» Your objective
Exactly the lines below from the one with "[JABBA Design] (60, 22)" up to and including the one with "Sedací vak BUBBLE – Stylový Design a..." make up the answer, with nothing else added.

[Dataset entries]
================

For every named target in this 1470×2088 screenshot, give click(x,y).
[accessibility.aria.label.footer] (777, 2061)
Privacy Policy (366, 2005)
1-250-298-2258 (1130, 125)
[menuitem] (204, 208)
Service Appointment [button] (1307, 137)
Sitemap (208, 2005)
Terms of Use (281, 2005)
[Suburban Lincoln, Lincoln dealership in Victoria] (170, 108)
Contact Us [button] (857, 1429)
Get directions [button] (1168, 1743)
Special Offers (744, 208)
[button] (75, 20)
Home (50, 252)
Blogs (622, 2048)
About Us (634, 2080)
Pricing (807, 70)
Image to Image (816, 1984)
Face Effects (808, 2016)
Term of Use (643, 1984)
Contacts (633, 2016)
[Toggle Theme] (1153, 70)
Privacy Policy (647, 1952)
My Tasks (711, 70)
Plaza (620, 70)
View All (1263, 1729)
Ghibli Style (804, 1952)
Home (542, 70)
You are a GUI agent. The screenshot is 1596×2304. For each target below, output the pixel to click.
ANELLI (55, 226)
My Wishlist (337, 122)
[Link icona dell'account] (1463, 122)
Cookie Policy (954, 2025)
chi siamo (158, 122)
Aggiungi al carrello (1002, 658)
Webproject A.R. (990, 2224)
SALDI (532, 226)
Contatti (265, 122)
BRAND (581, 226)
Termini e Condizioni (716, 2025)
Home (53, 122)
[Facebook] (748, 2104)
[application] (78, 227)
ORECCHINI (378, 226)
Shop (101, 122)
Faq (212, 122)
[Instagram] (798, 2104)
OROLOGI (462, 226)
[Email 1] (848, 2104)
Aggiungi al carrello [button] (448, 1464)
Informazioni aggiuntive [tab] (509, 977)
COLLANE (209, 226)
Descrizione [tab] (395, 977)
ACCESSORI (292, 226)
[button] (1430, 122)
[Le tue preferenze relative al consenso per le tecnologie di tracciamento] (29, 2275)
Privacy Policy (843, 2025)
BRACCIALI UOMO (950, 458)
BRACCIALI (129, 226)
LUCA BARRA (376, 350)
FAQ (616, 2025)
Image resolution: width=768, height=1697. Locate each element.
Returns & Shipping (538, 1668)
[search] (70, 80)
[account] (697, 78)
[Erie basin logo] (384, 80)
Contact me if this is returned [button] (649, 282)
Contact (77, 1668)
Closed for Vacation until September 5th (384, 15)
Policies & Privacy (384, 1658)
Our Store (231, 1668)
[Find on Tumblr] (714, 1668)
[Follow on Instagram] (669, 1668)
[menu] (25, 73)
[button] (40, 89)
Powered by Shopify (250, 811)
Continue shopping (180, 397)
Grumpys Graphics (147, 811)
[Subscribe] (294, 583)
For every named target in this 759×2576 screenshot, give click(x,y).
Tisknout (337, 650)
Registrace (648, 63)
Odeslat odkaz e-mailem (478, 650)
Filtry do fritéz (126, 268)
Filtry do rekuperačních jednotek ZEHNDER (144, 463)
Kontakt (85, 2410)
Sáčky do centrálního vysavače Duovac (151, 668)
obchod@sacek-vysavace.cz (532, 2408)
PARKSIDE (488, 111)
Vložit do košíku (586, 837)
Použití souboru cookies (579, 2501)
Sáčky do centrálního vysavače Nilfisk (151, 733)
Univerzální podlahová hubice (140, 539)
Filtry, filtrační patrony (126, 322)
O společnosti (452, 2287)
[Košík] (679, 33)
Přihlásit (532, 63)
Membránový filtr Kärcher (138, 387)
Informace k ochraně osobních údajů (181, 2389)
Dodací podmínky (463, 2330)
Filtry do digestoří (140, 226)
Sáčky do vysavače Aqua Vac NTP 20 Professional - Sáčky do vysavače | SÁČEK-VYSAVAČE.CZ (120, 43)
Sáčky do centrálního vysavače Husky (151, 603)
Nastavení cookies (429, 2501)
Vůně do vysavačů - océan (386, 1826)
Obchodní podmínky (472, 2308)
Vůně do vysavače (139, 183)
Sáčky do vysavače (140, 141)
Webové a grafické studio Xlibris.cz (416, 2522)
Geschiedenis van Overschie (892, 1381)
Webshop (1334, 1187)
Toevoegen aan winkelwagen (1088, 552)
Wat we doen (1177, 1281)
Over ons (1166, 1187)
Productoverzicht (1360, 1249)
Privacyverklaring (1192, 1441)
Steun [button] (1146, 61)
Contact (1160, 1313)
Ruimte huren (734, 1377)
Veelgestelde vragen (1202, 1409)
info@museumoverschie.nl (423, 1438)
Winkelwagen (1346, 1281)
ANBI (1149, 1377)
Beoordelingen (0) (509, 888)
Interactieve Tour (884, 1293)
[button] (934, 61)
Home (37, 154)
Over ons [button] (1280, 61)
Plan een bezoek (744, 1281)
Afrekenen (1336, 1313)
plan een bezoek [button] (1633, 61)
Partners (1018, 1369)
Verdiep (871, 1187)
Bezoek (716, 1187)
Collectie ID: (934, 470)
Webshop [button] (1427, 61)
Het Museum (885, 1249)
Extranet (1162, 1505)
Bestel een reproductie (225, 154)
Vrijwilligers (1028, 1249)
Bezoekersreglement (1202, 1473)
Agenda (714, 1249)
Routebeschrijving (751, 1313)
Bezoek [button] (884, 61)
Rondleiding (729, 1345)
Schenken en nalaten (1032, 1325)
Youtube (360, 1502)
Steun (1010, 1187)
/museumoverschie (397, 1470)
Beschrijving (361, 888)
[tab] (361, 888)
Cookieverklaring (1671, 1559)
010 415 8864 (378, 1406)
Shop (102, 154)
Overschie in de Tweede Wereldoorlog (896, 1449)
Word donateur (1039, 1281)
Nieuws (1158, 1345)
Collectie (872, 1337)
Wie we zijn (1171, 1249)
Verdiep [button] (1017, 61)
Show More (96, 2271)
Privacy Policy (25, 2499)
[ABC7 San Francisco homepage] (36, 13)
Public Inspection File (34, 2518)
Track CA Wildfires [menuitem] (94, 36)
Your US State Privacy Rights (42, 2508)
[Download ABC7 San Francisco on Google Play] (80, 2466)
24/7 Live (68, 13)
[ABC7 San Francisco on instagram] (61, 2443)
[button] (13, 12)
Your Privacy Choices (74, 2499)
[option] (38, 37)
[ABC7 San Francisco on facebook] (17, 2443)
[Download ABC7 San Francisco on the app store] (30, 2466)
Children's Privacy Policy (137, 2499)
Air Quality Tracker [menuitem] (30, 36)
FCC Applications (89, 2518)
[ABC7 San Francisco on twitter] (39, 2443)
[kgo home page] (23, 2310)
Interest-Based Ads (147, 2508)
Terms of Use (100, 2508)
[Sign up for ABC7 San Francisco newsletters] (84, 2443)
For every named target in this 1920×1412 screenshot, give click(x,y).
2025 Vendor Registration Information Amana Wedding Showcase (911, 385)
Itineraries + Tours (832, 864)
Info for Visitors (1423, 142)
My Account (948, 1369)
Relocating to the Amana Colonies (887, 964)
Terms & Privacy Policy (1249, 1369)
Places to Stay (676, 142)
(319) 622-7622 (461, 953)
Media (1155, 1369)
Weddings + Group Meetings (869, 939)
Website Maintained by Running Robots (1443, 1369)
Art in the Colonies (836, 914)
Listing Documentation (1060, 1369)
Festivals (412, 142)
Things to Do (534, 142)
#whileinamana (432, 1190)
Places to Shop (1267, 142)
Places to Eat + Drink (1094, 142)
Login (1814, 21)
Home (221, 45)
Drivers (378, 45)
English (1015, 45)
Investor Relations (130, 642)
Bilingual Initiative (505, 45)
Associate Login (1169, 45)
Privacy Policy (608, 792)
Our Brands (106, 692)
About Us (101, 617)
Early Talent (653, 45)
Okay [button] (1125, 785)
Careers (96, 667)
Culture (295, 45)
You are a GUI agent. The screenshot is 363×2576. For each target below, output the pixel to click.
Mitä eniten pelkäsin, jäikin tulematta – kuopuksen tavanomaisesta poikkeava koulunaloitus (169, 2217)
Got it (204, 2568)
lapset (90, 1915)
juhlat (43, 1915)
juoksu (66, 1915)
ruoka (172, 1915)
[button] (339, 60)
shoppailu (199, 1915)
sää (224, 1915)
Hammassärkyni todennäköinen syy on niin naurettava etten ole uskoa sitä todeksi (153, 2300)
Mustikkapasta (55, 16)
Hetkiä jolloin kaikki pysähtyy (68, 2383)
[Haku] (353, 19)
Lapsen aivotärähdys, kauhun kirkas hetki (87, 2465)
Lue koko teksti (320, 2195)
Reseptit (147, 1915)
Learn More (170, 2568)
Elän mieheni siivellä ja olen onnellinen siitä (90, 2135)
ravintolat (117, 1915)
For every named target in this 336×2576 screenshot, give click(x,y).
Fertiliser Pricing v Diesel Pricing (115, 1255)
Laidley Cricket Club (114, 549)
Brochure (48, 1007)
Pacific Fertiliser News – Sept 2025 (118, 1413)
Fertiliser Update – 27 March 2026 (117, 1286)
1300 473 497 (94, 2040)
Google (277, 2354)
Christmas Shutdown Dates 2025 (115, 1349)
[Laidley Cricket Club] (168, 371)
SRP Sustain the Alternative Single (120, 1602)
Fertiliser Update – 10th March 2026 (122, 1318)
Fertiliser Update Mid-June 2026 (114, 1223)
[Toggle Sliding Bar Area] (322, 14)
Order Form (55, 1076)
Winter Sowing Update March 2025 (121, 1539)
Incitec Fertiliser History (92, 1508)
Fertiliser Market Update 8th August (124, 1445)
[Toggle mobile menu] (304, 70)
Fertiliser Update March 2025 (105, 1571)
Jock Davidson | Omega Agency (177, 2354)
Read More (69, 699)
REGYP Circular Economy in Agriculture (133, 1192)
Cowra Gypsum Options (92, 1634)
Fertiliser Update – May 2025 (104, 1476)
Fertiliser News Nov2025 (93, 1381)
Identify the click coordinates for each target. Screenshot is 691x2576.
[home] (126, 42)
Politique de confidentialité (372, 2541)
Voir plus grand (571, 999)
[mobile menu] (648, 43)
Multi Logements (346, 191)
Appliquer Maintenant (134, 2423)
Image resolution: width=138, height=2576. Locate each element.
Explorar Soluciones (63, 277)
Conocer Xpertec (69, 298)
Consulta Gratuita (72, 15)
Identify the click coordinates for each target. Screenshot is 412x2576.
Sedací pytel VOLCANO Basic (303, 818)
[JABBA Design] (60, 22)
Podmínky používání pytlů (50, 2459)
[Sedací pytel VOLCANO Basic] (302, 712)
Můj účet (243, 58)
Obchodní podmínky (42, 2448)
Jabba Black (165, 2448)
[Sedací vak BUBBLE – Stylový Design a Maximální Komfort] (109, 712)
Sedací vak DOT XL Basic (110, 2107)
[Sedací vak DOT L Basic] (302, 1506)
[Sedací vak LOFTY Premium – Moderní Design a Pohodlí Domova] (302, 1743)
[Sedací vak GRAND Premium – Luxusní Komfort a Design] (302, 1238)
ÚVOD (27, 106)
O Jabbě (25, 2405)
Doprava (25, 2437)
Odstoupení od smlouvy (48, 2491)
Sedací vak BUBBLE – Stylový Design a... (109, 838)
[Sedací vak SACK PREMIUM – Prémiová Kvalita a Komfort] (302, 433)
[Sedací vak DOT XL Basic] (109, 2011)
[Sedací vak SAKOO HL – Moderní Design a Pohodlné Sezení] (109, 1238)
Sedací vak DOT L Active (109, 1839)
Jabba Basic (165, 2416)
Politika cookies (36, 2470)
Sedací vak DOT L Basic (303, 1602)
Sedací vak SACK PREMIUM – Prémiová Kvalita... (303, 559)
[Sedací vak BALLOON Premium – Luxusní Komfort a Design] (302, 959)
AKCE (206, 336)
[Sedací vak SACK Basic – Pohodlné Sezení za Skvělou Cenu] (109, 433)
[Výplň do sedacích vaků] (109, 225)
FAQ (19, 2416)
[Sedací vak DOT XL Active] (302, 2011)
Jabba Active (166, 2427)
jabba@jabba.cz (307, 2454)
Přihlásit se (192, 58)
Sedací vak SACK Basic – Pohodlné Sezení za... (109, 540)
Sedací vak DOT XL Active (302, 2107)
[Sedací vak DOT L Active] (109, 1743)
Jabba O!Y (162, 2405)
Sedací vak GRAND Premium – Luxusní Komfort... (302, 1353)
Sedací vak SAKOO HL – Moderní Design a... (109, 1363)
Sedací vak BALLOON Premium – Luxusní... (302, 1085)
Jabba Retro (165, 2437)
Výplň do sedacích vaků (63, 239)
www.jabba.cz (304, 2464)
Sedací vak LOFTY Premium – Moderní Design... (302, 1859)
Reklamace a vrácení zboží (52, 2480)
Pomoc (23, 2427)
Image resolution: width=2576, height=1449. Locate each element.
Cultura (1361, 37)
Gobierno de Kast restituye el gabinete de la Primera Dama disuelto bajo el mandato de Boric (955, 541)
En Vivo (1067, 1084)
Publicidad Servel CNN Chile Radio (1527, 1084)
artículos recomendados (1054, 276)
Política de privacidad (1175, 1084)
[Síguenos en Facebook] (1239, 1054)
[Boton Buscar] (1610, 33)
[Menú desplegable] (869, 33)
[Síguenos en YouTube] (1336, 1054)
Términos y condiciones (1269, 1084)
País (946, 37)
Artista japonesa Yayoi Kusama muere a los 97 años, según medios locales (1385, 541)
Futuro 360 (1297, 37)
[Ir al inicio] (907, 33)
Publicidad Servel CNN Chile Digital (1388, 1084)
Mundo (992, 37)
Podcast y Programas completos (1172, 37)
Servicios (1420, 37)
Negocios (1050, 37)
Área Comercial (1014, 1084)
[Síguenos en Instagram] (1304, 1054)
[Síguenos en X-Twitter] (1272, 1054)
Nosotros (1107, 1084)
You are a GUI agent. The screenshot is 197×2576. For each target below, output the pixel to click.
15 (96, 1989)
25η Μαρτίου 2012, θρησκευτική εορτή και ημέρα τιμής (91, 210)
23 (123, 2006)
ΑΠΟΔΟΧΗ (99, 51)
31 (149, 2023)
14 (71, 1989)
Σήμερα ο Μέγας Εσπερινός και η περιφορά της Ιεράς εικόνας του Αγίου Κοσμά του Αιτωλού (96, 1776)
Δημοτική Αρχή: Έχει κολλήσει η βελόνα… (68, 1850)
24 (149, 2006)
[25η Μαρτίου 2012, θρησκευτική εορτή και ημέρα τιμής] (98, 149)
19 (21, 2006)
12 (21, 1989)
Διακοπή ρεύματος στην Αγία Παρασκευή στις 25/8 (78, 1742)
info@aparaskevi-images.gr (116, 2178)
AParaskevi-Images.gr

================

» Response to the exercise
[JABBA Design] (60, 22)
Podmínky používání pytlů (50, 2459)
[Sedací pytel VOLCANO Basic] (302, 712)
Můj účet (243, 58)
Obchodní podmínky (42, 2448)
Jabba Black (165, 2448)
[Sedací vak BUBBLE – Stylový Design a Maximální Komfort] (109, 712)
Sedací vak DOT XL Basic (110, 2107)
[Sedací vak DOT L Basic] (302, 1506)
[Sedací vak LOFTY Premium – Moderní Design a Pohodlí Domova] (302, 1743)
[Sedací vak GRAND Premium – Luxusní Komfort a Design] (302, 1238)
ÚVOD (27, 106)
O Jabbě (25, 2405)
Doprava (25, 2437)
Odstoupení od smlouvy (48, 2491)
Sedací vak BUBBLE – Stylový Design a... (109, 838)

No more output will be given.